A prophage was recently shown to modify S. thermophilus fitness through lysogenic conversion (5). This was not the case for region 1, as the genes encoding the cell surface proteins present in this putative remnant prophage were not prevalent among HP strains. Similarly, we observed no potential-associated sequences in region 6, related to a putative PTS-fructose system in O. oeni. This region needs further study. Hence, fructose in combination with arginine was previously shown to trigger the expression of a subset of stress-responsive genes, such as arcR, omrR, and ftsH, while the cultivation of O. oeni in a fructose- and arginine-supplemented medium prior to wine exposure protected the bacteria from subsequent wine shock (4).

The acquisition of novel genes is proposed to be a strategy used by O. oeni to adapt to its environment. Our study raises additional questions about the mechanisms of transfer and the nature of the donors. An examination of region 4 provides some interesting clues. The locus is flanked by IS30 elements, suggesting a transfer through transposition. Members of this IS family have been widely transferred among LAB, where they are linked to genes involved in cold-shock adaptation, bacteriocin production, sugar utilization, and antibiotic resistance. It has, therefore, been suggested that IS30-related elements play a role in LAB genome plasticity and environmental adaptation (30, 32). While it is likely that this 7-kb locus is acquired, it is difficult to assess the relevancy of proposed donors, as the genes detected for potential horizontal transfer have generally undergone amelioration. Accordingly, the different structures observed in the PSU-1 and IOEB Sarco 1491 strains may be indicators of this type of rapid amelioration in the O. oeni species. As BBH were found for some sequences in Lactobacillus plantarum, frequently isolated from wine environments, this LAB is a candidate donor. Both species share physical as well as phylogenetic proximity, considered to influence lateral transfers. The locus is not flanked by IS elements in L. plantarum WFSC1. On the other hand, Molenaar and coworkers (28) did not identify this locus as a region of flexibility during exploration of L. plantarum genome diversity. However, the microarrays used only tested 81% of the total number of bases in the WCFS1 isolate. One alternative hypothesis is that O. oeni and L. plantarum are both recent recipients from an unknown donor. We observed that the BBH of 19 other SH sequences (singlets) were also associated with LAB present in the environment of O. oeni (lactobacilli and L. mesenteroides). The availability of complete genomic sequences will soon provide the opportunity to measure and compare the amount of laterally transferred sequences between O. oeni and the other bacteria found in the complex ecosystems present in must and wines.

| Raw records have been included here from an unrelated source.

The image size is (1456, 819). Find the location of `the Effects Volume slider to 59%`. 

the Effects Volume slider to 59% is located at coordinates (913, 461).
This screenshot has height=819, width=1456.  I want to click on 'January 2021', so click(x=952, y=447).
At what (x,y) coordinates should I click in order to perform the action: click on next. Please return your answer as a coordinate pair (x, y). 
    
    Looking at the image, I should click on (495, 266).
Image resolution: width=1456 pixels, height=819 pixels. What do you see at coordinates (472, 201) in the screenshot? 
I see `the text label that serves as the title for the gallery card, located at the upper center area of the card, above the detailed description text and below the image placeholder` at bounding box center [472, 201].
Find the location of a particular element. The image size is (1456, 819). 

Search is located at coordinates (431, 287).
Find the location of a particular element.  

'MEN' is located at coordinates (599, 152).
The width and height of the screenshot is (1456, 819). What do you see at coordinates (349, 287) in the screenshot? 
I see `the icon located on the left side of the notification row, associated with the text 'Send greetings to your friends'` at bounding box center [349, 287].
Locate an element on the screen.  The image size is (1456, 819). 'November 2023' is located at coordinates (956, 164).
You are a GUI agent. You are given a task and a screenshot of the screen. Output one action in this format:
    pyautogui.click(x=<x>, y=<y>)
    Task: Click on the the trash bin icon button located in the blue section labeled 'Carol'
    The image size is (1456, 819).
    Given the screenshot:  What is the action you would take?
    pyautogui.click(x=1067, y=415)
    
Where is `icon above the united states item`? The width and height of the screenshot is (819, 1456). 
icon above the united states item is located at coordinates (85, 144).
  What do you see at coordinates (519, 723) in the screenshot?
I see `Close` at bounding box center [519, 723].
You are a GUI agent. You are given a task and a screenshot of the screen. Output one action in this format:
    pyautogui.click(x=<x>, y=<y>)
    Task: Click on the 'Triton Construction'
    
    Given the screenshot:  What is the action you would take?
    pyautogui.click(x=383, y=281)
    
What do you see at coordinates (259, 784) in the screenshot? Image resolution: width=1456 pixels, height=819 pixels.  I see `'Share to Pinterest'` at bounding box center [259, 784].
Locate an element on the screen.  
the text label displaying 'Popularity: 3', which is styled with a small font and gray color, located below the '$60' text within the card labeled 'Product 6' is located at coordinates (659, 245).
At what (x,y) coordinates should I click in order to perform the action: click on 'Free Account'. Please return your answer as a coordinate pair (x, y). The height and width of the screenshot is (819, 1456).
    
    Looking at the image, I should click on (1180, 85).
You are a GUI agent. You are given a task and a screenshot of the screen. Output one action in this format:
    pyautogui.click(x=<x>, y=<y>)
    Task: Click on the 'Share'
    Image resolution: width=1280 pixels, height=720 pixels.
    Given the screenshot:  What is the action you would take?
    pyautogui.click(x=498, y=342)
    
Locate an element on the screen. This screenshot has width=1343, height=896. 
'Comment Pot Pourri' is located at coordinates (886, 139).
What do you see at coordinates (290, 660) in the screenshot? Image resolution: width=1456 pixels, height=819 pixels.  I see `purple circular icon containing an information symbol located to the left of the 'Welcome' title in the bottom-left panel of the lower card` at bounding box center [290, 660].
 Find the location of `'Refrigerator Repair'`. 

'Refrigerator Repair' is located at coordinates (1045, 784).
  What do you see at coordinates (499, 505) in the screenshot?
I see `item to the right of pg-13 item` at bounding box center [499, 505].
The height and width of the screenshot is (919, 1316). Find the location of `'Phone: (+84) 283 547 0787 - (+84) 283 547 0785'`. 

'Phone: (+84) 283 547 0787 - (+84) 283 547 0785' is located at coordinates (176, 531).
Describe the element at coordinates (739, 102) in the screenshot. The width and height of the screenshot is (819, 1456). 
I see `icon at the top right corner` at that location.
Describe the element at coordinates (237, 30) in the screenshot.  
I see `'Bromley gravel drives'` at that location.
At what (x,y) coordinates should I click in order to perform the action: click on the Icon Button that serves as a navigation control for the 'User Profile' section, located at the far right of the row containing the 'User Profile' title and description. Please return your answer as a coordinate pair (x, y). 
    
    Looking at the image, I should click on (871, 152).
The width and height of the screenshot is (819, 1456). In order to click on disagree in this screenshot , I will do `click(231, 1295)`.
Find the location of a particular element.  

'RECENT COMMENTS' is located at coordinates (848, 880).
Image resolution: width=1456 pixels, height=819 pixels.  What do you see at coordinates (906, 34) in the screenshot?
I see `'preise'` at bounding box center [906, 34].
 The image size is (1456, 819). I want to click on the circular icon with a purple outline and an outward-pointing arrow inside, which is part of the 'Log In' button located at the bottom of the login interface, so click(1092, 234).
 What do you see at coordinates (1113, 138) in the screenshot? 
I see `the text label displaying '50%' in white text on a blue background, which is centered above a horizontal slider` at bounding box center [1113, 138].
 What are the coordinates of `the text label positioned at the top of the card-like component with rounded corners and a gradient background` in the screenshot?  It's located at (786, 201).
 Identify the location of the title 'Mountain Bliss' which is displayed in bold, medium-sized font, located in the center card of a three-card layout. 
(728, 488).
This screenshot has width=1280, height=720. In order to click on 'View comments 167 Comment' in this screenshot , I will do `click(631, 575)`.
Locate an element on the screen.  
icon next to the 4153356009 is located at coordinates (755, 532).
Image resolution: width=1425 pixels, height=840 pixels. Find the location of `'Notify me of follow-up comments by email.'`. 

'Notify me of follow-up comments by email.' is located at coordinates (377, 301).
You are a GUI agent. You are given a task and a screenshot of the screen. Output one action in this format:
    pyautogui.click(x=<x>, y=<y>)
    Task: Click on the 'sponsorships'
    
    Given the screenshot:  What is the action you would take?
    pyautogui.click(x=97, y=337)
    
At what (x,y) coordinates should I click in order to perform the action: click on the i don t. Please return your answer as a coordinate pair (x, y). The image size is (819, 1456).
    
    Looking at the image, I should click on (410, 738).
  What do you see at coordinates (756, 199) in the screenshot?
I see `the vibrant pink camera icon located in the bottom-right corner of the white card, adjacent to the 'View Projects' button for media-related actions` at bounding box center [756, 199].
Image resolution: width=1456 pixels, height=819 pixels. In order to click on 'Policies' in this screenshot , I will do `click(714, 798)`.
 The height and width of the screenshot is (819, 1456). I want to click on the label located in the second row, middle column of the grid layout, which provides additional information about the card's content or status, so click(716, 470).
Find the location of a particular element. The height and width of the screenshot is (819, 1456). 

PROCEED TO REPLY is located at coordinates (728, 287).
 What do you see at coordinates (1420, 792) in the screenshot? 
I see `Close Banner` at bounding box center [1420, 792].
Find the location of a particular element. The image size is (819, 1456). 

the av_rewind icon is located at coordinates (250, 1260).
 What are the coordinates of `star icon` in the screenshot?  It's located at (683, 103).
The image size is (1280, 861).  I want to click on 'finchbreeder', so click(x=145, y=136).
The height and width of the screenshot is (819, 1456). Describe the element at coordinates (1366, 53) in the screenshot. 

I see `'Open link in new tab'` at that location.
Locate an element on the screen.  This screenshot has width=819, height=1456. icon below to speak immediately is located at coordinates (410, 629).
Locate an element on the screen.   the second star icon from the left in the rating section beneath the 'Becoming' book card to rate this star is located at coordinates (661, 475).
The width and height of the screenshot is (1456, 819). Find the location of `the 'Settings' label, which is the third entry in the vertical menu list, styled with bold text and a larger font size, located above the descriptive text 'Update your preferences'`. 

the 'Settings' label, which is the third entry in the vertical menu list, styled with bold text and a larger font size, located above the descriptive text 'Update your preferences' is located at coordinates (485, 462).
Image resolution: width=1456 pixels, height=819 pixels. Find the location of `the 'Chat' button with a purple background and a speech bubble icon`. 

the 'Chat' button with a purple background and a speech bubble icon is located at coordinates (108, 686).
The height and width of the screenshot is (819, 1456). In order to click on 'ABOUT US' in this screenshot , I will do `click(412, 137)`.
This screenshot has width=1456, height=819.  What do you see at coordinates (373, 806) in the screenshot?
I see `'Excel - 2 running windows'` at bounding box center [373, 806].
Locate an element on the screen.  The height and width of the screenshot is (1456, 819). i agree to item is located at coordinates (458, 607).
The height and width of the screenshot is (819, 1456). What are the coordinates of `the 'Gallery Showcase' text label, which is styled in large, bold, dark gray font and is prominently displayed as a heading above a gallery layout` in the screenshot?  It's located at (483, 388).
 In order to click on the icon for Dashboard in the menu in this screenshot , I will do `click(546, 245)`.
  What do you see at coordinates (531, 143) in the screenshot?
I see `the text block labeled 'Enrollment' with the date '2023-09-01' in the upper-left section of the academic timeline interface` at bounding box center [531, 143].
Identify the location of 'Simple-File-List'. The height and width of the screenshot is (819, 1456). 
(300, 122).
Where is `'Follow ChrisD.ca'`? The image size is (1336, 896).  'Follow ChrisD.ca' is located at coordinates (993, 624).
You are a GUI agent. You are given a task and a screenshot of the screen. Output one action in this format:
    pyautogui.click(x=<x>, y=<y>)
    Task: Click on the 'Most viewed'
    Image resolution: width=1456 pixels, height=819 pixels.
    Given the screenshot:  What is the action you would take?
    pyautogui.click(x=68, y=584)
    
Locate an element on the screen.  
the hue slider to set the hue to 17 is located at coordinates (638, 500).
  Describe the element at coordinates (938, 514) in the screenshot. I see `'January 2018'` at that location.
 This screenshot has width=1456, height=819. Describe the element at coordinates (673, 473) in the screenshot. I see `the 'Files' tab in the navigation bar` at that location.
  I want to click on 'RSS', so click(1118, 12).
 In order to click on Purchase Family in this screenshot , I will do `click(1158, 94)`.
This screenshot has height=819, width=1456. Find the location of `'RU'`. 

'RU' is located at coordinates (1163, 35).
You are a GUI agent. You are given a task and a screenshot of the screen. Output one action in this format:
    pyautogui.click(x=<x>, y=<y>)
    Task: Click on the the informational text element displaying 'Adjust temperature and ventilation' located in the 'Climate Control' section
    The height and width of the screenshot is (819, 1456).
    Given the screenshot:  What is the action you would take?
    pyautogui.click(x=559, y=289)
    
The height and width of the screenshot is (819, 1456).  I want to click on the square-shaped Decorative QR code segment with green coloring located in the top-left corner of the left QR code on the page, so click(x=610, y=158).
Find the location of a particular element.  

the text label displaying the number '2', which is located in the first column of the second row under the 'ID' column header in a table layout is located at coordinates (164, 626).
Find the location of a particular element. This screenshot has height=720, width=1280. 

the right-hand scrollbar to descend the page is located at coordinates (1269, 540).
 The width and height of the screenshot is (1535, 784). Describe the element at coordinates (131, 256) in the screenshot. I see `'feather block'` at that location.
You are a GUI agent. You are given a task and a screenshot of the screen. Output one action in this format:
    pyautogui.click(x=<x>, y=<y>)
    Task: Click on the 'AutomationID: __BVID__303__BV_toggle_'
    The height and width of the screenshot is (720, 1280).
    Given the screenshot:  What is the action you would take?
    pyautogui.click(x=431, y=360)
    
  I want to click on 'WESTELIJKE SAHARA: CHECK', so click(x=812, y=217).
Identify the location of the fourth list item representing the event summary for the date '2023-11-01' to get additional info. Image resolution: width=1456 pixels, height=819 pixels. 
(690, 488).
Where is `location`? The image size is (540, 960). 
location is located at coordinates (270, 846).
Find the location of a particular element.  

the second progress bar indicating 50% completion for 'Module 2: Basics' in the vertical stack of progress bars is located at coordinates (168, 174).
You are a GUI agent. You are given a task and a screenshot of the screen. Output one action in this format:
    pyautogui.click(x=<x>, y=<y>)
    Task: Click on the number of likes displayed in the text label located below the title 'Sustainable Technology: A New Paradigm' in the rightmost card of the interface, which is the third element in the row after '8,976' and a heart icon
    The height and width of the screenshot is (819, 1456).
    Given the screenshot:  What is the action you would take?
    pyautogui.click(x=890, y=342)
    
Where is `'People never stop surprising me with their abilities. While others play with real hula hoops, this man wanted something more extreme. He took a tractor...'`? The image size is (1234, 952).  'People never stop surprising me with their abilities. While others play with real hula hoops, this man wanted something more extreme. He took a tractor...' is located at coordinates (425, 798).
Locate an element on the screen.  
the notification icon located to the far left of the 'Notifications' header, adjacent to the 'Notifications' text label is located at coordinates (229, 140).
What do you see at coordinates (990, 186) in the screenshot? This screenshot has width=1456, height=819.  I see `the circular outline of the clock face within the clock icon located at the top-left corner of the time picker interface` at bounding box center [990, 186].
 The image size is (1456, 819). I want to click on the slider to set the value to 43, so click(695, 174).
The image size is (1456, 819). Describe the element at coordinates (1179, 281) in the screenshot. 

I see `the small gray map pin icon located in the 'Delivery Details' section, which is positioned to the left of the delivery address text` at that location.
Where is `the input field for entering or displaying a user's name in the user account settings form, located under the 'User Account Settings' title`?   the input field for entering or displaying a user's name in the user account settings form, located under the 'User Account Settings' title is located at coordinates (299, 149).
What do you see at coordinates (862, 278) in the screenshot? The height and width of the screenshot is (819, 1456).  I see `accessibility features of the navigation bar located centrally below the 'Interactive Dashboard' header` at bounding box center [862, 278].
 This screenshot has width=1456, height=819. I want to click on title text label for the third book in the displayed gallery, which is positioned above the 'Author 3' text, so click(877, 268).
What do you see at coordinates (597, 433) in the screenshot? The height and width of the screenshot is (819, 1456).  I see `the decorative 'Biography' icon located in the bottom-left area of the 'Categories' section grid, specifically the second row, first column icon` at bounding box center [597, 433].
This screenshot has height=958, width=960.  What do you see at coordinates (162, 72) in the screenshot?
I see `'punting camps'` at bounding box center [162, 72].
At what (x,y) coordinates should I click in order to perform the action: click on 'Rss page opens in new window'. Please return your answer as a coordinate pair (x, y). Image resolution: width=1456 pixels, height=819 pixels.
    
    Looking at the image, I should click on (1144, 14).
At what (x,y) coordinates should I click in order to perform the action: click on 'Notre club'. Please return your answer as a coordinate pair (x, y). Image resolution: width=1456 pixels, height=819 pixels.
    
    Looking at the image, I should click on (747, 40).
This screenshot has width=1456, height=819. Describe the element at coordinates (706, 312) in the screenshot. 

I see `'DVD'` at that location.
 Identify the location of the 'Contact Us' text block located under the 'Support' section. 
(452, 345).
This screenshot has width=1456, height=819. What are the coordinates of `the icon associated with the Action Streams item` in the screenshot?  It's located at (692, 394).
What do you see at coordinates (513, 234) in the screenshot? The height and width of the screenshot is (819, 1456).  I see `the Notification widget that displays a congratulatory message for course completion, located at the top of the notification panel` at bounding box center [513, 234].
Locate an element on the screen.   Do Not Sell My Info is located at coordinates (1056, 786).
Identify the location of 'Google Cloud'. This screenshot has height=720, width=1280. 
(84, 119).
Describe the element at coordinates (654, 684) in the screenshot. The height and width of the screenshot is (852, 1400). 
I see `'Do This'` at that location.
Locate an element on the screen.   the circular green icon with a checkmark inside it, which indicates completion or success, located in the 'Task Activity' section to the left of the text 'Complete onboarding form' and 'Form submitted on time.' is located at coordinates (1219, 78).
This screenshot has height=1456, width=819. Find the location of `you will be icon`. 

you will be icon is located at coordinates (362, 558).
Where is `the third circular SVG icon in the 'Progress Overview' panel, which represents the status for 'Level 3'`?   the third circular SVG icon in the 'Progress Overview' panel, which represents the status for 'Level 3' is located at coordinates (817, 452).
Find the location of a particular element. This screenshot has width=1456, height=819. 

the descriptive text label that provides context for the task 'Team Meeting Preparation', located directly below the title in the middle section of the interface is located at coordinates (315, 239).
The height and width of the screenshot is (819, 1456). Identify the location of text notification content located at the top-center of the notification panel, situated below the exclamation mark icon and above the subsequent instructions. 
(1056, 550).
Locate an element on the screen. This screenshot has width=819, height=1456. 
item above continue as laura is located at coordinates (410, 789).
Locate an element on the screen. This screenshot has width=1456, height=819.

This work provided some evidence for an association between the presence of particular sequences and the enological potential. However, it should be noted that O. oeni is present on the surface of grape berries. We cannot rule out that some of the subtracted sequences in this study may be relevant for the survival of O. oeni in a plant-associated environment. For example, divergence in the sequences harbored in region 3 may modulate the synthesis and/or structure of extracellular compounds, resulting in variations in surface interactions and, possibly, the ability to persist in the niche.